◆ **AIM OF THE TASK**
Output only the records from the line with "Given: Click the Add New Page icon" to the line with "point(176,378)", both included, as a two-column CSV headed record_text and answer. Give one row per record, with each value in its own quoted field and line breaks replaced by spaces.

◆ **DATA TO USE**
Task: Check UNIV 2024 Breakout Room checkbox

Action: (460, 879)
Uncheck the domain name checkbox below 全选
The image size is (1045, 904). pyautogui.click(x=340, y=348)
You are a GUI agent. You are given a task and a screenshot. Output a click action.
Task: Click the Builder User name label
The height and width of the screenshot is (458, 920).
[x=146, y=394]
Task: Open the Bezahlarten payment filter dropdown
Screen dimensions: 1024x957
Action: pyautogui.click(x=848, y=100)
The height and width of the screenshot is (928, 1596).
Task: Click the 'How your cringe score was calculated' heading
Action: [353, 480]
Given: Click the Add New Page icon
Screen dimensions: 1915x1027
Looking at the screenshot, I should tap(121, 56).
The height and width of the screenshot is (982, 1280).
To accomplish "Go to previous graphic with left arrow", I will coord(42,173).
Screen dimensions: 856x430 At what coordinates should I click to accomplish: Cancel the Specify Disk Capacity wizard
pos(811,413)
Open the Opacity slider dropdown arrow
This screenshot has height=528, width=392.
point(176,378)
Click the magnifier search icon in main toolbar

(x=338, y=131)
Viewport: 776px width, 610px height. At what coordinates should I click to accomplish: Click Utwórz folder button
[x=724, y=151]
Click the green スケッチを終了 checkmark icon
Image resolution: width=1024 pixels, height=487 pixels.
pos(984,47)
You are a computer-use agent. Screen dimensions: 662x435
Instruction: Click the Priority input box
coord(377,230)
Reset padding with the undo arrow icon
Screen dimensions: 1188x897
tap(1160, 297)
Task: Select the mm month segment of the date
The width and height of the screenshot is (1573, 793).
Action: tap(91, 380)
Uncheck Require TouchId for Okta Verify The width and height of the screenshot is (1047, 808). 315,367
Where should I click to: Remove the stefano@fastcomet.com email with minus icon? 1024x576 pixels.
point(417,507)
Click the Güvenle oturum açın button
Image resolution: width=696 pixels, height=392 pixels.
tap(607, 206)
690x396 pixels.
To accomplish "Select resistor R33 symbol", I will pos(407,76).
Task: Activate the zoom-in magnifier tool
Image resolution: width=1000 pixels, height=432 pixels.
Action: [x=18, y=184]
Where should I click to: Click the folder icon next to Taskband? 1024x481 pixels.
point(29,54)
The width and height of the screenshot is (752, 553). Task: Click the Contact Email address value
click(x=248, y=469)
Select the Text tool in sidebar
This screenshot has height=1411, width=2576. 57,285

◆ **RESPONSE TO THE TASK**
record_text,answer
"Given: Click the Add New Page icon Screen dimensions: 1915x1027","Looking at the screenshot, I should tap(121, 56)."
"The height and width of the screenshot is (982, 1280). To accomplish ""Go to previous graphic with left arrow"",","I will coord(42,173)."
"Screen dimensions: 856x430 At what coordinates should I click to accomplish: Cancel the Specify Disk Capacity wizard","pos(811,413)"
"Open the Opacity slider dropdown arrow This screenshot has height=528, width=392.","point(176,378)"